Dombi made the same point Wednesday, pointing to testimonies from providers that went through mandates in their own states prior to the nationwide CMS regulation.

“The comforting part is that most employees – by far, into the 90-plus percentile – choose to get vaccinated rather than leave their jobs,” Dombi said. “So we hope a similar result will come from these new actions out of CMS and OSHA, and that they don’t bring too much of a disruption.”

While the CMS mandate has been scoffed at by some, it hasn’t come under real legal scrutiny thus far. On the other hand, the OSHA mandate – which applies to private companies with 100 or more employees – has been challenged legally.

Those legal challenges are underway and are likely to move very quickly.

“There is litigation pending in multiple parts of the country on the OSHA requirements, and one court has already issued a restraining order to keep that from taking effect,” Dombi said. “These things are going to move very, very quickly. What’s going to happen is that the OSHA cases are going to be consolidated into a single court of appeals. That decision will be made by the courts of appeals in a matter of days, and it is highly likely that these matters will find their way to the U.S. Supreme Court.”

The only question that could end up being challenged legally from the CMS mandate is the idea of forcing non-patient-facing workers to get vaccinated.

All workers, including back-end staff, are currently required to get vaccinated under the mandate; only full-time telework employees are exempt.

“We can anticipate that there’s going to be a bit of a bumpy road in the near term relative to these mandates,” Dombi said.

Expanding the pool of workers

While certain home health providers have found success in poaching workers from other health care jobs, that won’t be a panacea to the massive shortage that the industry is facing.
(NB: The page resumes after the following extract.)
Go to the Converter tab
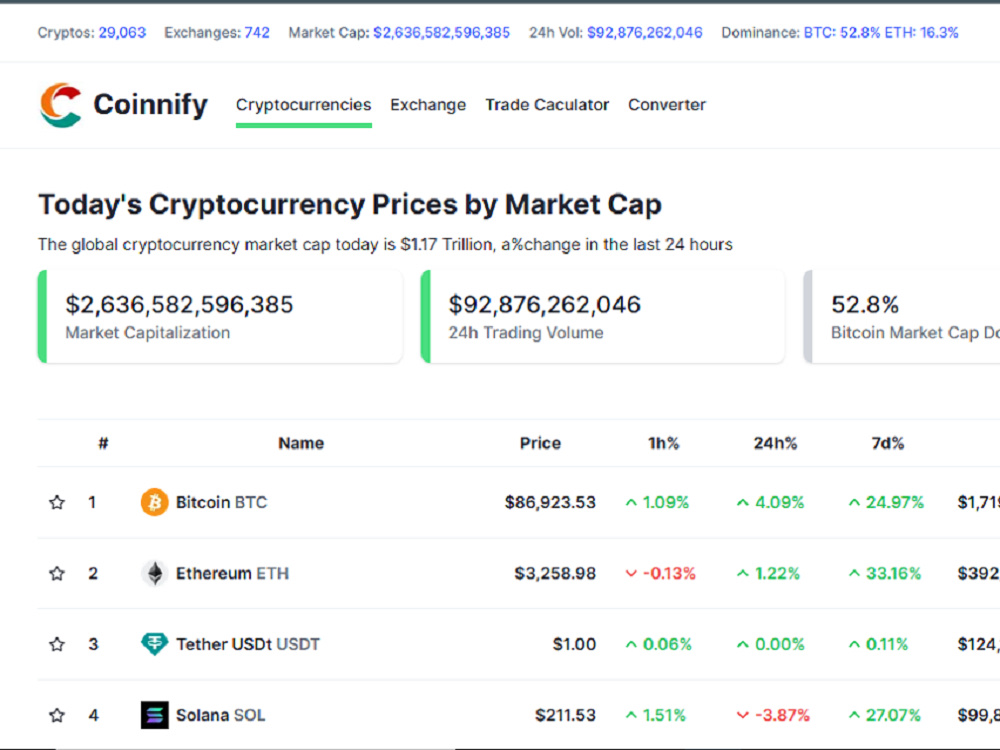Viewport: 1000px width, 750px height. pos(667,105)
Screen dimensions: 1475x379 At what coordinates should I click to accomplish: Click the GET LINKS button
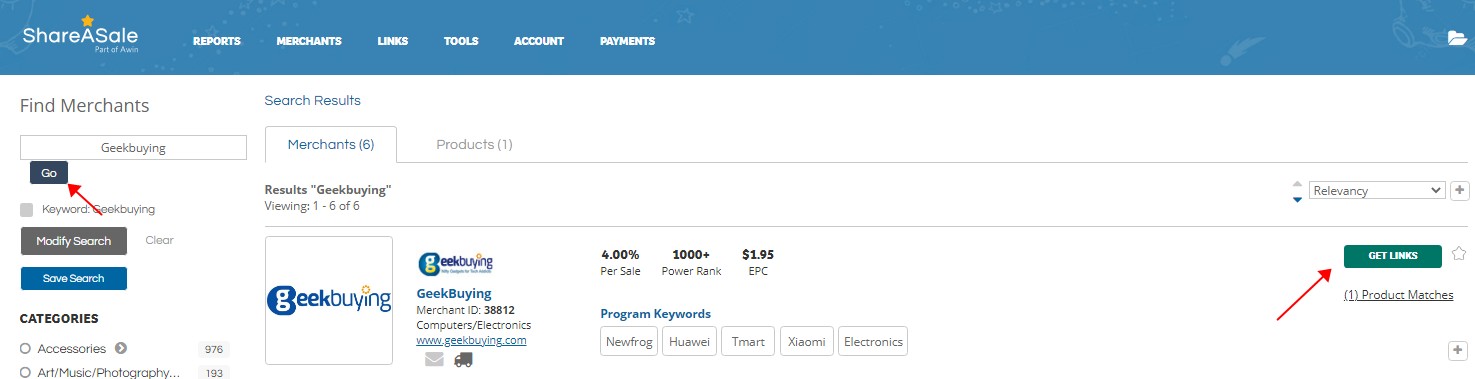pos(1393,256)
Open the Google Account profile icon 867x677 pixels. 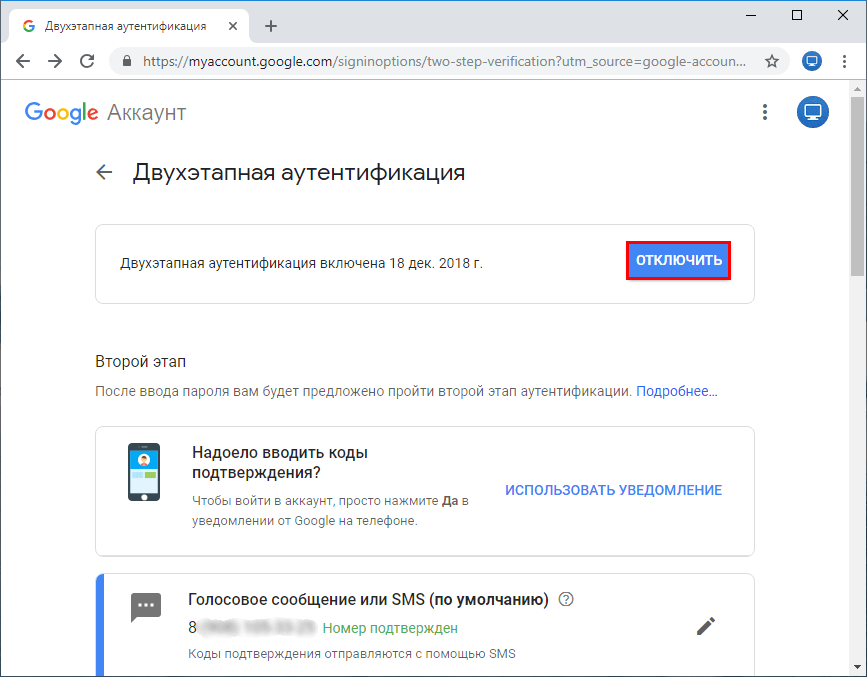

Instead, the entire health care workforce that deals with seniors needs to be expanded greatly, Dombi said.

“We’ve reached a point where the awareness and understanding of health care at home … is such that we are now seeing the demand exceeding the supply of the workforce,” he said.

National training and certification programs would help, as will the $150 billion included in the Biden-Harris “Build Back Better” plan to bolster in-home care services in the U.S.

But the overarching problem that needs to be addressed is the lack of human resources in the home care and home health industries. The pool of talent is still simply too small.

“Nursing schools are insufficient to supply the nurses that we need,” Dombi said. “There are other ways to incentivize people coming into health care – and particularly to home care. [Those include] such things as training programs in high school, college credits for providing services and tuition-free education and certifications of home care aides in community colleges.”

Workers from outside of the country will also be needed, though, which has been tough during the pandemic as borders have been closed or harder to get through.

“Where will we get the individuals to help?” Dombi said. “That opens up conversations about immigration, which are politically and socially sensitive. But it’s something we cannot ignore as a potential source of caregivers.”